Data section:
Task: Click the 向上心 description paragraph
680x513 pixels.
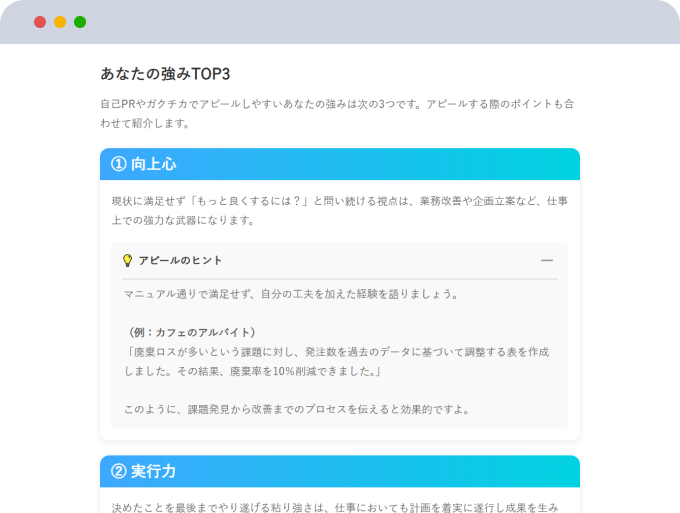Action: pos(339,210)
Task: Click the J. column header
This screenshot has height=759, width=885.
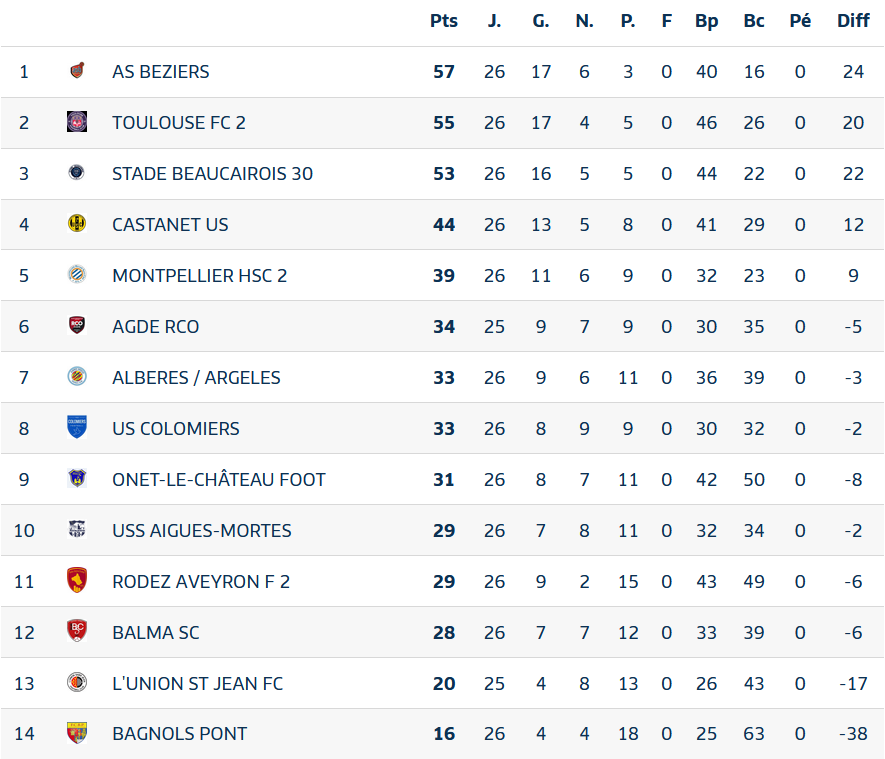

Instructions for the task: Please pull every line of the listing above out verbatim, omitting the pictures.

Expected answer:
Task: Click the 向上心 description paragraph
680x513 pixels.
Action: pos(339,210)
Task: Click the J. column header
This screenshot has height=759, width=885.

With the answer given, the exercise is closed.